» **WHAT IS NEEDED**
The line containing "Viewport: 552px width, 414px height." marks the end: extract everything from the first line of the data through that line, exactly, with no pictures.

++++ MATERIAL FOR THE TASK ++++

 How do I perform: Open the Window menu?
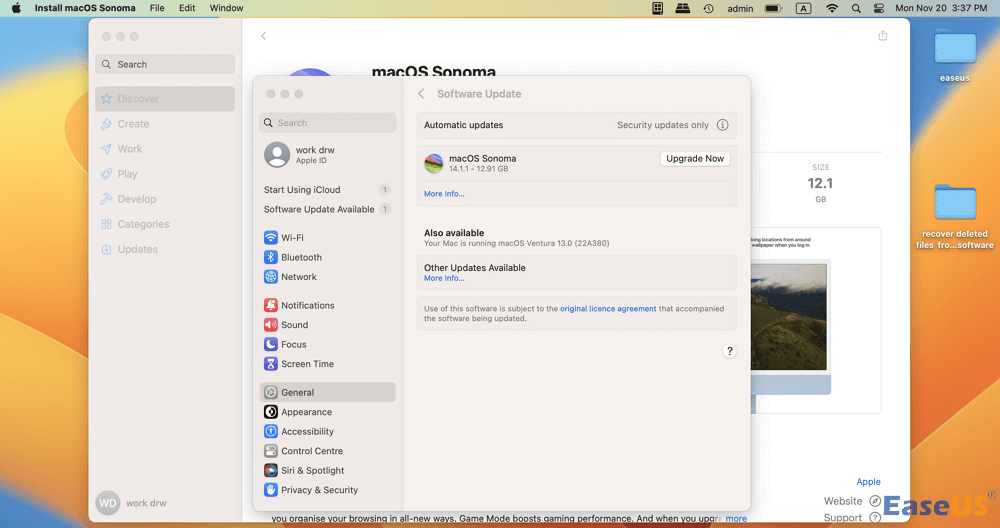pos(227,8)
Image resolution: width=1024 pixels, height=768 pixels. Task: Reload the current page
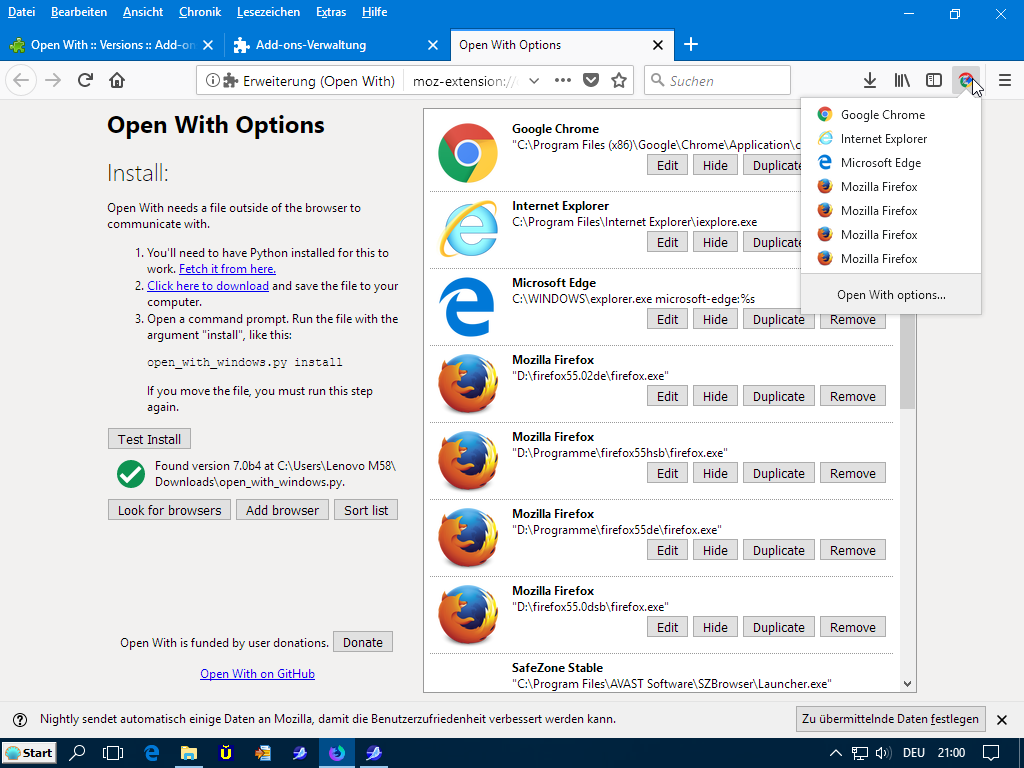(x=86, y=81)
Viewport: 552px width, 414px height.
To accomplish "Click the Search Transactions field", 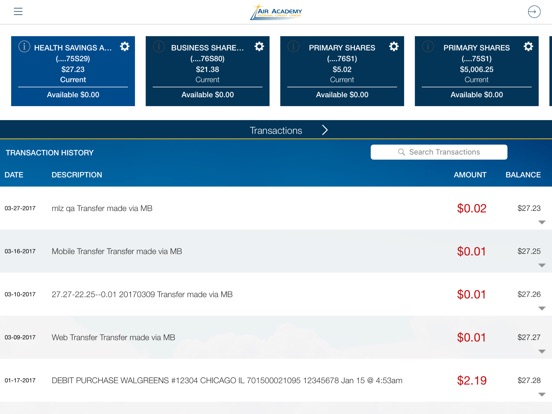I will [439, 152].
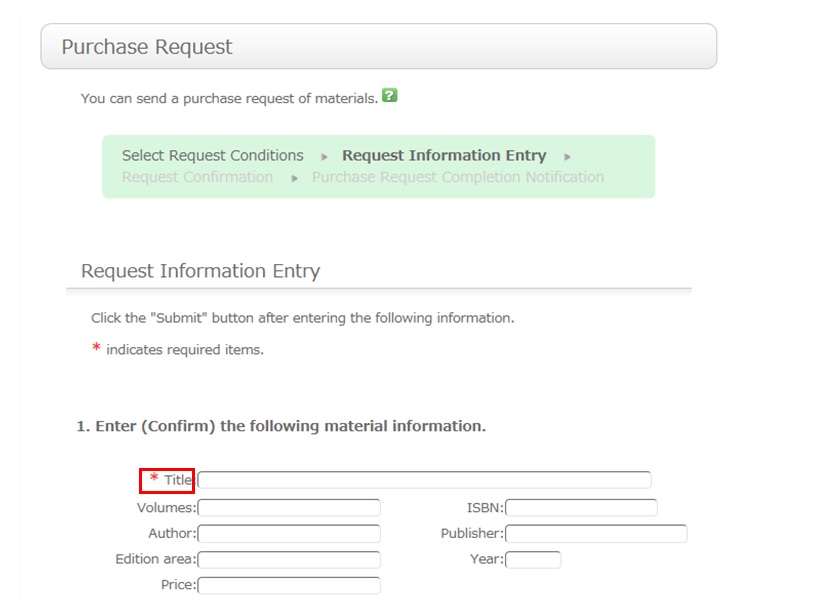Click the Publisher input box
The image size is (819, 601).
pos(596,534)
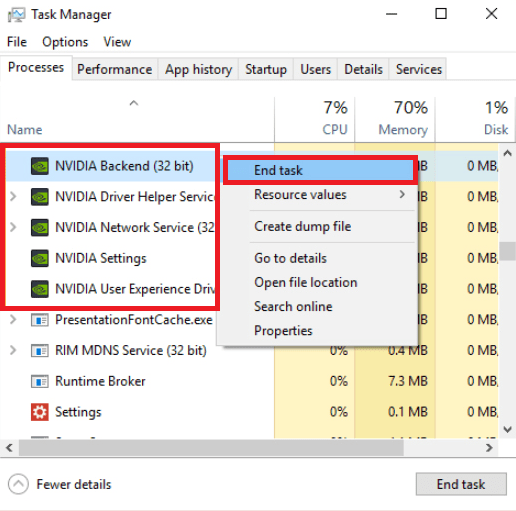The image size is (516, 511).
Task: Click the NVIDIA Driver Helper Service icon
Action: pos(40,197)
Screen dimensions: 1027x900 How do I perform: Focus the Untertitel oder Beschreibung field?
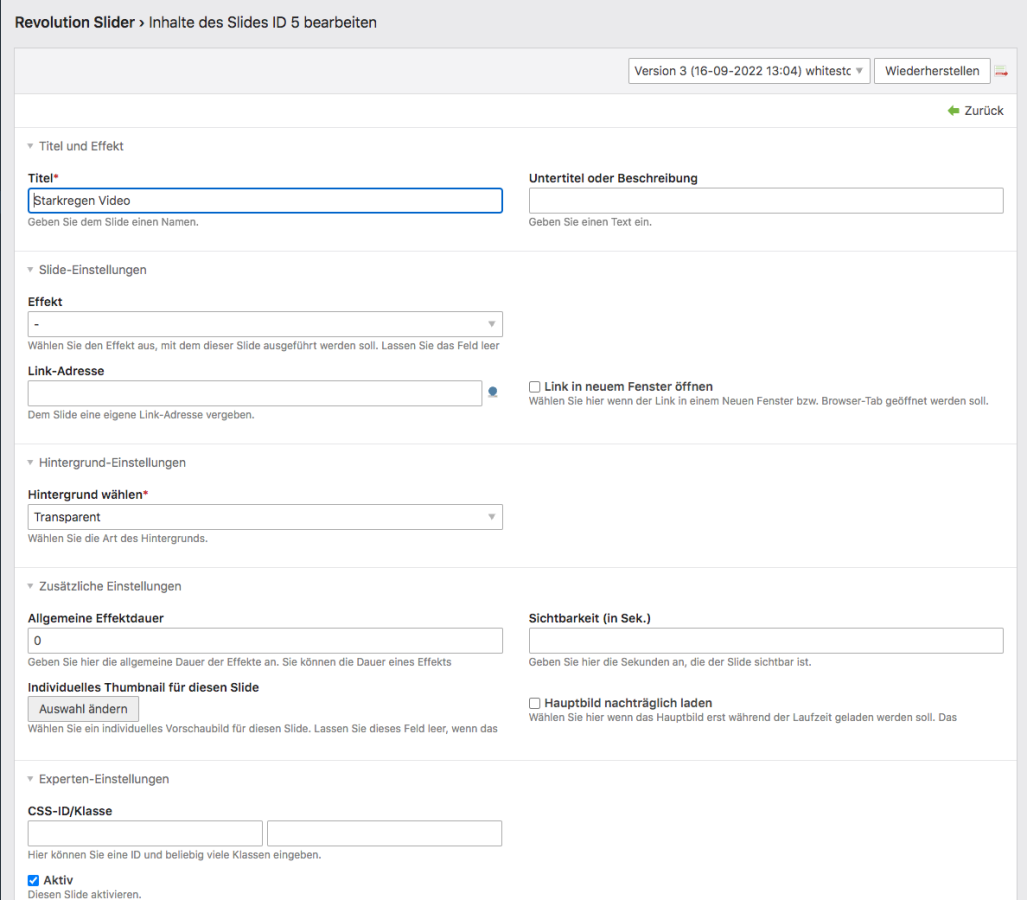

++++

» **WORKED SOLUTION**
 How do I perform: Open the Window menu?
pos(227,8)
Image resolution: width=1024 pixels, height=768 pixels. Task: Reload the current page
(x=86, y=81)
Viewport: 552px width, 414px height.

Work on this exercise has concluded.